** WHAT IS BEING ASKED **
Take the entries below and reproduce exactly the portion that begins at the line containing "Where should I" and ends at the line containing "Task: Click the red bug icon for TCPM-151", keeping both ends, dropping pictures, and adding nothing else.
**** EXTRACTED MATERIAL
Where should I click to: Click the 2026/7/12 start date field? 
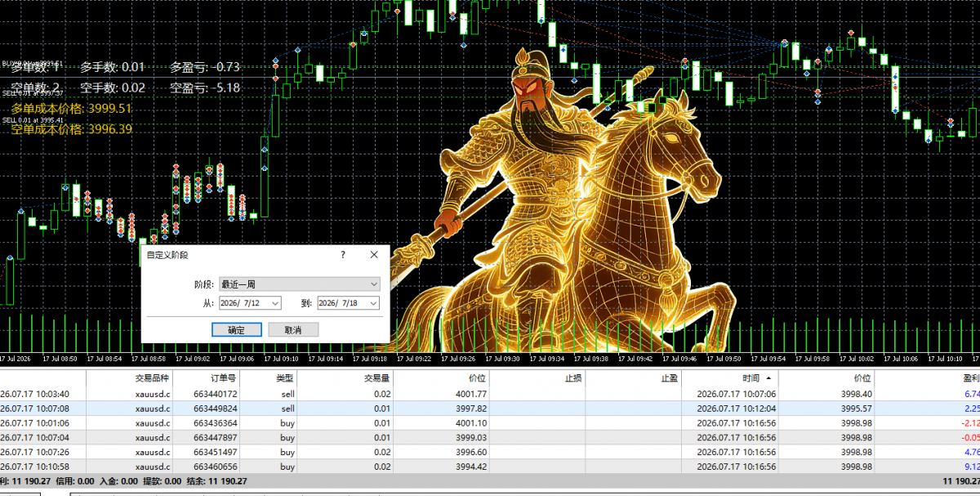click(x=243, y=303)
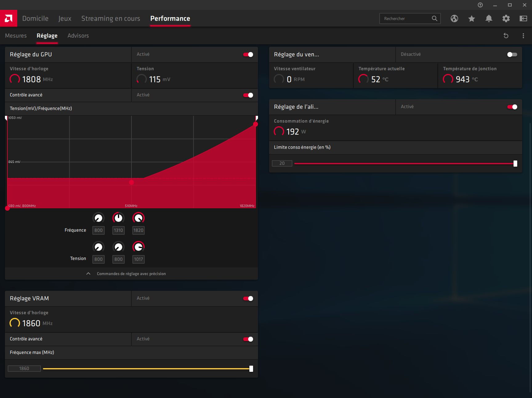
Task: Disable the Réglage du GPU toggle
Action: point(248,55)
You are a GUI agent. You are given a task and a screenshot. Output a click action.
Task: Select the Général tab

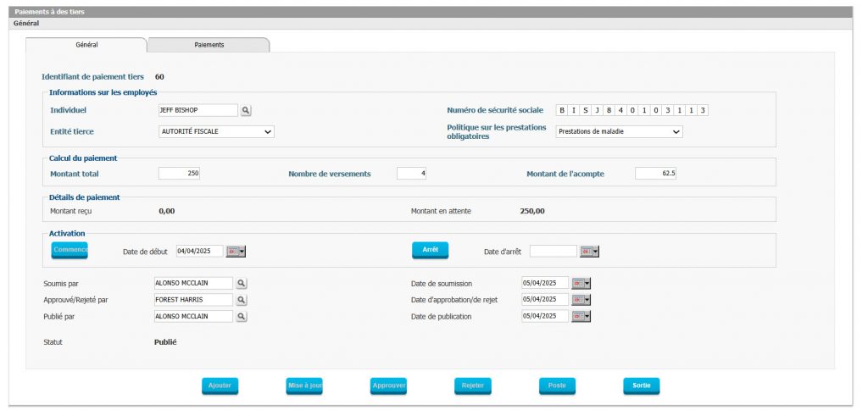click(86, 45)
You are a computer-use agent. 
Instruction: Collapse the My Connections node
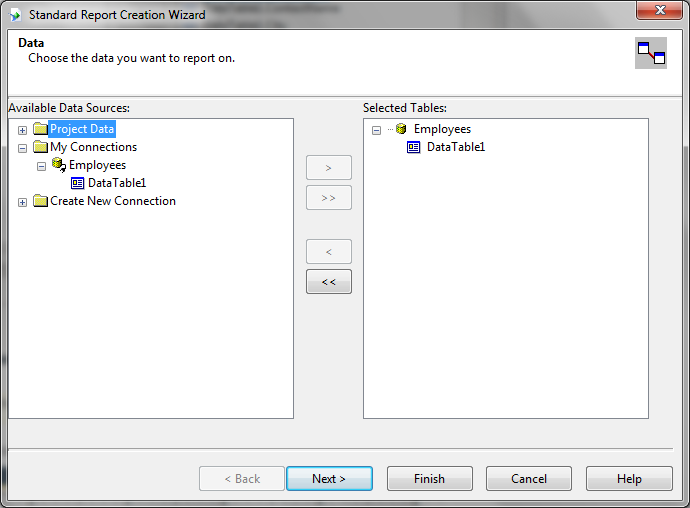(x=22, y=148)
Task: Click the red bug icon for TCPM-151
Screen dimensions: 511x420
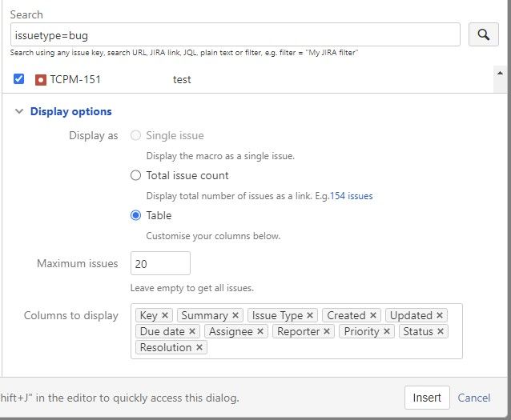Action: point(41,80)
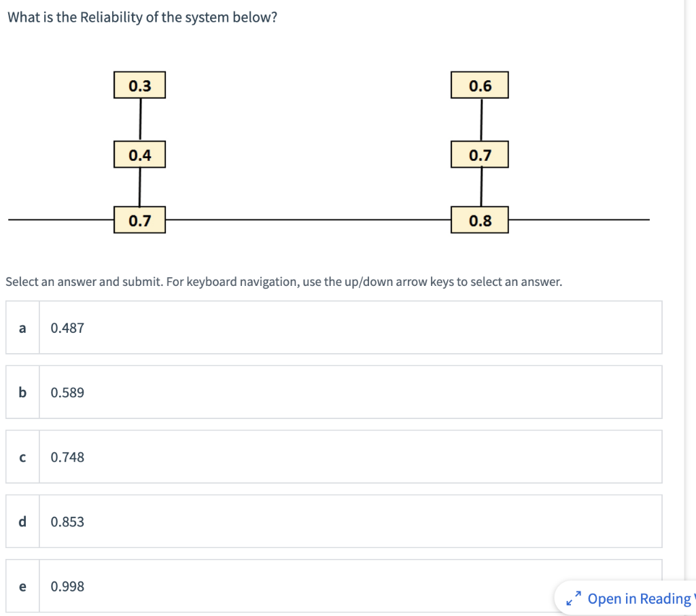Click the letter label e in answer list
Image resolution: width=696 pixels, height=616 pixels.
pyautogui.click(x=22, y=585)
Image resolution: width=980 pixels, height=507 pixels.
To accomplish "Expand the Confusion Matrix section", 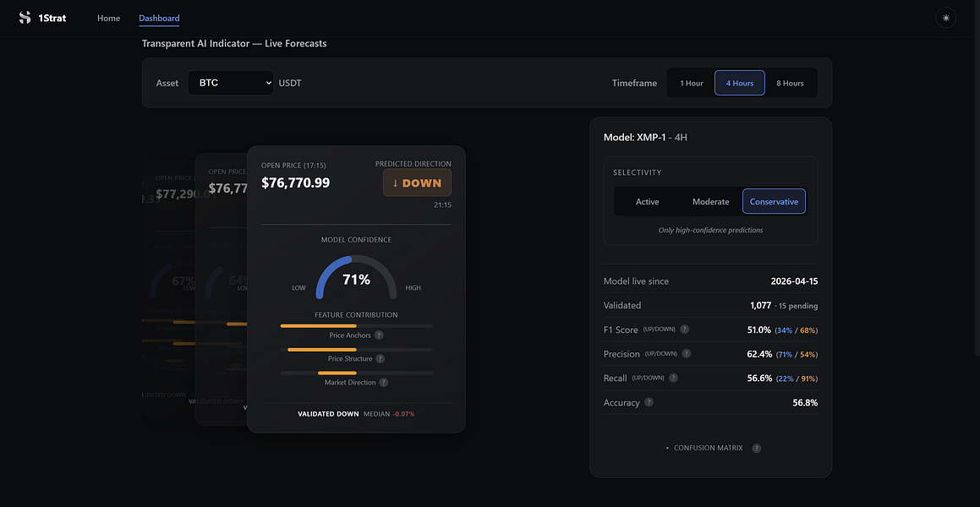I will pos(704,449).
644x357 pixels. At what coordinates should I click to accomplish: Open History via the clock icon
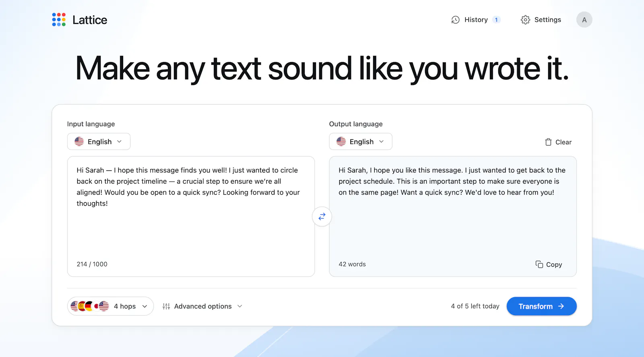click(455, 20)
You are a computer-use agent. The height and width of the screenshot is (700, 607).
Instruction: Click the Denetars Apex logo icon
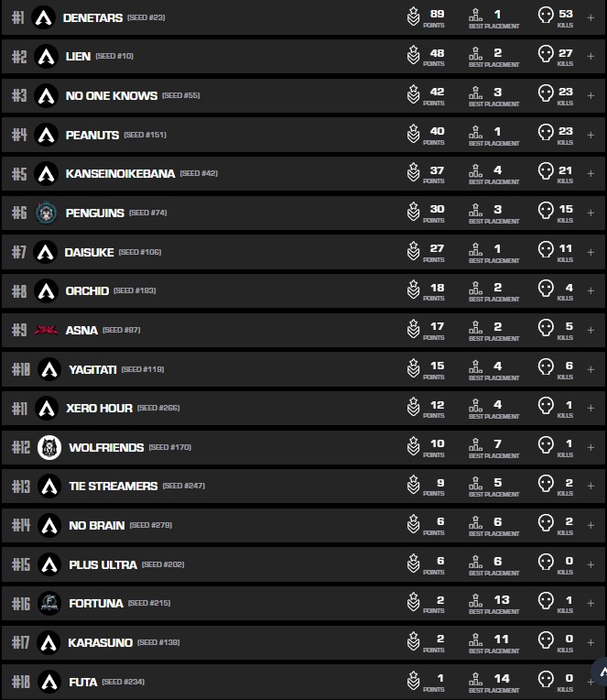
********
**** EXTRACTED MATERIAL
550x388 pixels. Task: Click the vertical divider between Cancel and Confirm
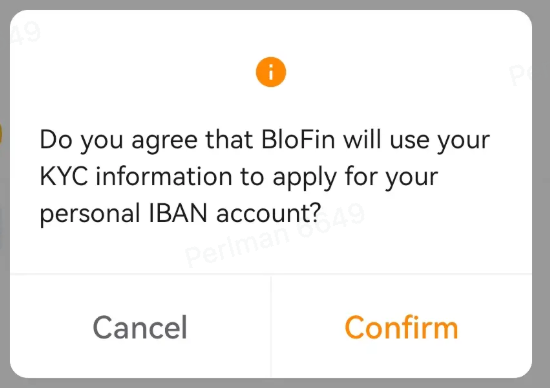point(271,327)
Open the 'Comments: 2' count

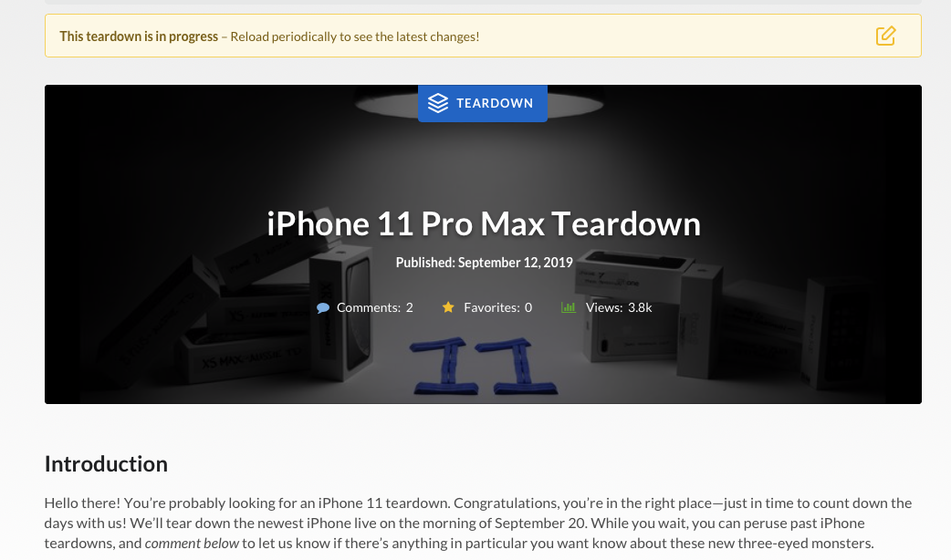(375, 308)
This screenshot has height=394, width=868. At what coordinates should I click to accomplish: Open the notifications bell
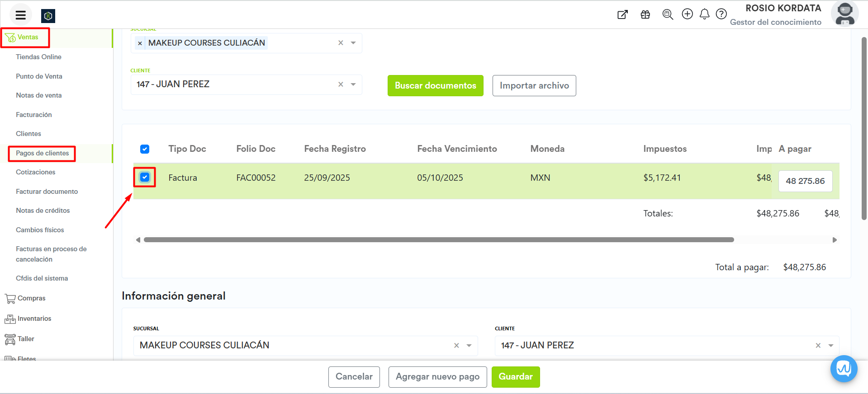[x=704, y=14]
********
** SOLUTION TO THIS PROBLEM **
Where should I click to: Click the 2026/7/12 start date field? 
click(x=243, y=303)
Task: Disable the Réglage du GPU toggle
Action: point(248,55)
You are a GUI agent. You are given a task and a screenshot. Output a click action.
Task: Select the Général tab

click(86, 45)
You are a computer-use agent. 
Instruction: Collapse the My Connections node
(x=22, y=148)
Task: Click the red bug icon for TCPM-151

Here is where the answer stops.